Então, acho que o meu problema é em admitir que aventureiros são mais raros do que eu penso e em entender como uma masmorra pode ser "reaproveitada". Por exemplo, pensemos na tumba do Lich Acererak. Depois dela assassinar incontáveis idiotas, um grupo melhor preparado consegue adentrar e destruir o lich e acabar com seus planos. Então, todo o propósito da tumba foi resolvido, e o máximo que pode acontecer, se os aventureiros limparam a bagunça direito, é virar um covil de monstros simples.
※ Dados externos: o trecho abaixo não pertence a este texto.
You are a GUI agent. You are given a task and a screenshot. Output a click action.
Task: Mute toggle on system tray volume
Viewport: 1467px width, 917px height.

Ou a fortaleza na aventura Keep on the Shadowfell, um grupo depois de limpa-la, ela deixa de ser interessante o suficiente caso o problema do portal seja resolvido para sempre. Então ela volta a ser ocupada por goblins, onde um grupo de aventureiros fracos resolve o problema. E considerando que esses sejam mais comuns, é mais uma masmorra que deixa de ser interessante.
Um exemplo mais marcante é a Pyramid of Shadows, a aventura final do patamar heróico. Depois de resolvida, ela deixa de existir.
Acho que o ponto aqui é que, por mais dificil que seja uma masmorra, eventualmente ela vai ser conquistada, e provavelmente a segunda leva de problemas deve ser mais simples que a primeira. Por exemplo, com o tempo, Q´barra seria completamente mapeada e explorada, pois já é um local suficientemente colonizado. Demon Wastes e Xen´drik seria mais difícil, mas, como por exemplo Mournland seria eventualmente curada (Tomando uma visão otimista da situação, visto que tem até um Destino Épico voltado para isso), e o grande desafio épico do cenário se tornaria uma grande quantidade de desafios mais simples.
Ou seja, tentando simplificar, a longo prazo, o número de desafios complexos sendo criados não supera o número de grupos capazes de resolvê-los.
Acho que fica dificil fugir da meta-visão onde as campanhas normalmente terminam com todos os problemas resolvidos, e com o mundo sendo um lugar um pouco melhor, e aplicando isso na história do cenário.